[Saved data entries]
——
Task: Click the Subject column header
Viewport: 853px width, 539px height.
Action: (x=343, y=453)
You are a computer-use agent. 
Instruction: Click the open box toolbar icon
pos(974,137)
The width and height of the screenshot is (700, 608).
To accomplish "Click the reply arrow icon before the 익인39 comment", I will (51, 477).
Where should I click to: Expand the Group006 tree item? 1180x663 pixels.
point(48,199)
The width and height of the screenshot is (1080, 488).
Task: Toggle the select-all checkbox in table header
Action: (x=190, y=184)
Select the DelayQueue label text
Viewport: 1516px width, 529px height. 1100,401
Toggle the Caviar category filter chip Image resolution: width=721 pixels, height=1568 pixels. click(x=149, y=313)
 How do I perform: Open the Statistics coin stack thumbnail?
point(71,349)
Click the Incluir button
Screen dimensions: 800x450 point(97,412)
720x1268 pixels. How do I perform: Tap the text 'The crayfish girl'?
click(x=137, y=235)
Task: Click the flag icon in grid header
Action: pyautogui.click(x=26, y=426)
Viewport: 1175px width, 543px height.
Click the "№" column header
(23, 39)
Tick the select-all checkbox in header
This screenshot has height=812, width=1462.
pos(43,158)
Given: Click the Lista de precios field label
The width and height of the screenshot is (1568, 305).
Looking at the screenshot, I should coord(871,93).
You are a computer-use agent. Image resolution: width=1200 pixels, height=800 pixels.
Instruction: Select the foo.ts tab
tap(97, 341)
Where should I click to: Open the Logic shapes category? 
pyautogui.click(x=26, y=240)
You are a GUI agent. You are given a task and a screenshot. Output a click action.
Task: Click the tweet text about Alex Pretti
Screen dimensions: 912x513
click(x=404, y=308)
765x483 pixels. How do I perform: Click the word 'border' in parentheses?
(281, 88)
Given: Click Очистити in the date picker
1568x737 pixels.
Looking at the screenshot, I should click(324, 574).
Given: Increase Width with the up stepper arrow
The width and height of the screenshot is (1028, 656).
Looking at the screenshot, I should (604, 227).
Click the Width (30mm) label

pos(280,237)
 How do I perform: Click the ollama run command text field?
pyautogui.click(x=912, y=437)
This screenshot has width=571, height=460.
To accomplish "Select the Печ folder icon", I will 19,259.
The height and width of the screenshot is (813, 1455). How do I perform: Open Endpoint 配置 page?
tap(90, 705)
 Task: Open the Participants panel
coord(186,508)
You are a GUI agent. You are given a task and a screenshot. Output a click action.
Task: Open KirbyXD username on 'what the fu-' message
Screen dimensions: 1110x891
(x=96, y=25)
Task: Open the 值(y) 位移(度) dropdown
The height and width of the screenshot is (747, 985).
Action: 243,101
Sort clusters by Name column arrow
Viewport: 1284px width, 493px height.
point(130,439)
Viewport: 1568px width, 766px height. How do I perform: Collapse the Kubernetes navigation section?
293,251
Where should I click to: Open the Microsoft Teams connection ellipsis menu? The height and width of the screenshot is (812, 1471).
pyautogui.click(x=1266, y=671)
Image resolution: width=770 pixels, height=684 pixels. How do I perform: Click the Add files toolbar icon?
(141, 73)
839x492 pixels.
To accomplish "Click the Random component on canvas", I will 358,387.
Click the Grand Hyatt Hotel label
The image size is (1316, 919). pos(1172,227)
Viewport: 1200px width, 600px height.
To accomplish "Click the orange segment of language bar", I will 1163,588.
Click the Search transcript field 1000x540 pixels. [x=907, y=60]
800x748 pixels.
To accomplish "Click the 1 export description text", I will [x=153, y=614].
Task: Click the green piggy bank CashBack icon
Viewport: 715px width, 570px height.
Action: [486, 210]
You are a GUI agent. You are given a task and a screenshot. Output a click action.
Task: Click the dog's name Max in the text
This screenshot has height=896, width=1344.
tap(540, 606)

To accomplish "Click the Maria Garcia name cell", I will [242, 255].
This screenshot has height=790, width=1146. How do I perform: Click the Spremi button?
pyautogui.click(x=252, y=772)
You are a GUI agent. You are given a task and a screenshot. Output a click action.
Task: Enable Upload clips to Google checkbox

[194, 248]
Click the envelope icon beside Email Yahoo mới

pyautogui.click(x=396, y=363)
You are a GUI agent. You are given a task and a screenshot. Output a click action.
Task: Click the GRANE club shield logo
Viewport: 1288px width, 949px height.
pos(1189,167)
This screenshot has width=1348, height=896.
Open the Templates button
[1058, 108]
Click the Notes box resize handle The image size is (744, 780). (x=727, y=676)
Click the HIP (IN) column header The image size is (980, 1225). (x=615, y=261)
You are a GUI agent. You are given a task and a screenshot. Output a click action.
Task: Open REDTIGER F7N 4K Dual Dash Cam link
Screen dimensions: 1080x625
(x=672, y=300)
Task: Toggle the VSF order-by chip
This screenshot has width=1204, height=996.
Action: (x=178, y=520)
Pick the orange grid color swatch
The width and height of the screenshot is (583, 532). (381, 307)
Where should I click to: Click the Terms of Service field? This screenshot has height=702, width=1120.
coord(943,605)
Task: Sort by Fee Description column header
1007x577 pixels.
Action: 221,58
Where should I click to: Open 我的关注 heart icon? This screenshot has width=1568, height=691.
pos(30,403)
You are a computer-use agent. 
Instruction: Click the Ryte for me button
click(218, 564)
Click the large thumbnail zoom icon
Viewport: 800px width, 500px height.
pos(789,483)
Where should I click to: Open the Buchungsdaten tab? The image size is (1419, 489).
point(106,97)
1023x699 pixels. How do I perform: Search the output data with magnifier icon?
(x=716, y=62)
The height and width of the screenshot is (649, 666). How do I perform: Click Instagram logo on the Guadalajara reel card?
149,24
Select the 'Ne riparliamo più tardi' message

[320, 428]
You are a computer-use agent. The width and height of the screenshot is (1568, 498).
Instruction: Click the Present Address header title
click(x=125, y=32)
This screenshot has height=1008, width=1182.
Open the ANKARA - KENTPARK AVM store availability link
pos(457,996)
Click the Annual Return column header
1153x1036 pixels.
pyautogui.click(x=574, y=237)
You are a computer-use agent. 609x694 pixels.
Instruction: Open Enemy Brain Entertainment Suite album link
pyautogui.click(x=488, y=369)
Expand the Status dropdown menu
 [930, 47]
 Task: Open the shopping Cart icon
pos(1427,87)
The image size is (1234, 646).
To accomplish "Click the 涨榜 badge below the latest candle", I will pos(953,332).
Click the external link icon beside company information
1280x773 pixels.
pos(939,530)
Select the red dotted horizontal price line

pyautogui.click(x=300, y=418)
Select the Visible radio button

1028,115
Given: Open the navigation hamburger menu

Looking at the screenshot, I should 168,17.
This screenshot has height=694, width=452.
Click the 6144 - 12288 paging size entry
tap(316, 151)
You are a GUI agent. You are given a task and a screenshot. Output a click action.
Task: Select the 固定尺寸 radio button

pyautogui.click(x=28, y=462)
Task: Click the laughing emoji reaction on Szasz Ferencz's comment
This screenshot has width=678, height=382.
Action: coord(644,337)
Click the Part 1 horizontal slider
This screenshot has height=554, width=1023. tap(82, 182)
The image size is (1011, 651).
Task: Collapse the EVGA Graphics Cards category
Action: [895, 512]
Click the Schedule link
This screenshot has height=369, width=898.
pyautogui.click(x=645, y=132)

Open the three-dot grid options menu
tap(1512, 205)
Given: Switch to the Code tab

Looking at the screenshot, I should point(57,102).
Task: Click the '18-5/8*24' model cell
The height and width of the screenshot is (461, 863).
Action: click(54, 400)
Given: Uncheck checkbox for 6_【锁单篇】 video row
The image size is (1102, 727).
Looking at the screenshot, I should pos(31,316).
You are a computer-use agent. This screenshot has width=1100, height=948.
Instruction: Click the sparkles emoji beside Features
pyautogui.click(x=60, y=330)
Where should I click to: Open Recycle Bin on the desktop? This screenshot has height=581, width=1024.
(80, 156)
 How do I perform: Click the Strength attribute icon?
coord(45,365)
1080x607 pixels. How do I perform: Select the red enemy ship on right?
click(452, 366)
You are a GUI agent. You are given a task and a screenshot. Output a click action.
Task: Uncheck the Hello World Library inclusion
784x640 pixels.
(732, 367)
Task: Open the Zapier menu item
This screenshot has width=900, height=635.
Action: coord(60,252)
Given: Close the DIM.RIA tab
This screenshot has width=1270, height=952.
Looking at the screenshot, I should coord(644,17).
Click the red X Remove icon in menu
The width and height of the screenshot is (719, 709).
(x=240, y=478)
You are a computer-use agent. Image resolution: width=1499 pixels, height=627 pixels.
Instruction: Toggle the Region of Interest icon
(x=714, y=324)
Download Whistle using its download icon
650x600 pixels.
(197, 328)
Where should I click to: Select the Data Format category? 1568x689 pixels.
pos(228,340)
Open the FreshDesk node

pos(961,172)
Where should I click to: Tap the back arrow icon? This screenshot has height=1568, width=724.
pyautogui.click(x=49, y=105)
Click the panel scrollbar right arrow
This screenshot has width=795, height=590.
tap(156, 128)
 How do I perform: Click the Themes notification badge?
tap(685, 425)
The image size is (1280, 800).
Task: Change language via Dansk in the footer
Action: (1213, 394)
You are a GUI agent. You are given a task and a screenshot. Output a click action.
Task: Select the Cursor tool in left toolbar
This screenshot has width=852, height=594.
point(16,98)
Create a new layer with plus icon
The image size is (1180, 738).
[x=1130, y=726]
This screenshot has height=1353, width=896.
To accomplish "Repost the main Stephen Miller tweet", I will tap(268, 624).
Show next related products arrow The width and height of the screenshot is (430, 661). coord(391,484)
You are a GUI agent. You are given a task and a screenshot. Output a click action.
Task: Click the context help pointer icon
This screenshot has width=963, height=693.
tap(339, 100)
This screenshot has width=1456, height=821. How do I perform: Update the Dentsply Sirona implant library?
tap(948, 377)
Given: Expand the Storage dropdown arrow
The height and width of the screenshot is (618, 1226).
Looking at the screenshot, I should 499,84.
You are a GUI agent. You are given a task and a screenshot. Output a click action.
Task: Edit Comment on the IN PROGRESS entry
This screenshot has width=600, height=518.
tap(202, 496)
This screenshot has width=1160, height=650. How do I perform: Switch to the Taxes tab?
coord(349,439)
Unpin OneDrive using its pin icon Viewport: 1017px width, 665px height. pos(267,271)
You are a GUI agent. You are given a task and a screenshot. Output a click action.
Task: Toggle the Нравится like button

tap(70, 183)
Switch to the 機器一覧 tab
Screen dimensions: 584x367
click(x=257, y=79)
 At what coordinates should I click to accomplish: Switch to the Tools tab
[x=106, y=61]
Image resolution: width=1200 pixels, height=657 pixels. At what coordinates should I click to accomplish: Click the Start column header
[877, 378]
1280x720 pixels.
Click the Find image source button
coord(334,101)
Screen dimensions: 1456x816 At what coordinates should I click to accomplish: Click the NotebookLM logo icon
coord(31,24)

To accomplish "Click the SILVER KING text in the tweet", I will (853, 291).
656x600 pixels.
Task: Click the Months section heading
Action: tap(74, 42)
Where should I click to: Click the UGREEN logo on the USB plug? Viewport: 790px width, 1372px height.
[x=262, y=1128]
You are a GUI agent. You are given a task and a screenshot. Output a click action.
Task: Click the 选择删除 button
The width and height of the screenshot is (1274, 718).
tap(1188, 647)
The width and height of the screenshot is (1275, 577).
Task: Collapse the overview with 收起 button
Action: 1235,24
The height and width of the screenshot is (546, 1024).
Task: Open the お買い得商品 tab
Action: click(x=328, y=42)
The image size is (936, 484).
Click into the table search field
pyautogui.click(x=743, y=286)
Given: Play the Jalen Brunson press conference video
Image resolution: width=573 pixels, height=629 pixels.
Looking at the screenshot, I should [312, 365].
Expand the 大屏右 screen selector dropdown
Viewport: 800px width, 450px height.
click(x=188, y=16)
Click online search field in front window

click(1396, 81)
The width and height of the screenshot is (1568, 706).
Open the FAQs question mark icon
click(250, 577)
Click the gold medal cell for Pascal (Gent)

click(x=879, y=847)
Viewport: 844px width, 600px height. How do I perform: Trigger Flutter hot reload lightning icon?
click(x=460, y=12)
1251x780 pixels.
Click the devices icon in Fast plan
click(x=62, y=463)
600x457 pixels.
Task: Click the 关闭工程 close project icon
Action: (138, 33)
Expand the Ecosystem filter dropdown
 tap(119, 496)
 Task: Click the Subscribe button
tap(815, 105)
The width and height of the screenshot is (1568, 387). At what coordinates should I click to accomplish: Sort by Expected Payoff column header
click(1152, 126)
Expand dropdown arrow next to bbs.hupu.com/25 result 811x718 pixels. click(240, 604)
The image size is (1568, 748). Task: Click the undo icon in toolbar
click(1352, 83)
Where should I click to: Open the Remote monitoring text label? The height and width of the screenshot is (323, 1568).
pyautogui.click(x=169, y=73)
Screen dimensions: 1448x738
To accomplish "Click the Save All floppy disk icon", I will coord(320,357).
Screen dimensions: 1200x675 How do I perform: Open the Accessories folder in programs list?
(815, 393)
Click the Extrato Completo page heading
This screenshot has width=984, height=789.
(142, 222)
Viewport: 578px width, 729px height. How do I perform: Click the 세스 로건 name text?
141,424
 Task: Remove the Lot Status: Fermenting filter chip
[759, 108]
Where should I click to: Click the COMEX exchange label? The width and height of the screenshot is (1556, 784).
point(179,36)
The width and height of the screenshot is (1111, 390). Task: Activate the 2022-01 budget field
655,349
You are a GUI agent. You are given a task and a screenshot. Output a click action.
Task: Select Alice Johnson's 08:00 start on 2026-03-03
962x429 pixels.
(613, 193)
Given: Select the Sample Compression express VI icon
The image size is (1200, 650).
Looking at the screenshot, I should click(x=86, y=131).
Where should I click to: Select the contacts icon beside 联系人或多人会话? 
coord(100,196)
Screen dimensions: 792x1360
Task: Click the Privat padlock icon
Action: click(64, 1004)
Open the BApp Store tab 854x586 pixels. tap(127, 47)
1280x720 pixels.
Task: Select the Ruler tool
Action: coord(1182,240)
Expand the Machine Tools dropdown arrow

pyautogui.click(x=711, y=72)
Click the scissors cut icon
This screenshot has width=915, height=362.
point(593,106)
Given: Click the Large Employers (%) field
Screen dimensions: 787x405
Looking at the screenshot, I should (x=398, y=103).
——
### The task
Your answer should consist only of the lines from the one with "Expand the Machine Tools dropdown arrow" through the end of the data above, reproduced exactly.

### Answer for this exercise
Expand the Machine Tools dropdown arrow

pyautogui.click(x=711, y=72)
Click the scissors cut icon
This screenshot has width=915, height=362.
point(593,106)
Given: Click the Large Employers (%) field
Screen dimensions: 787x405
Looking at the screenshot, I should (x=398, y=103).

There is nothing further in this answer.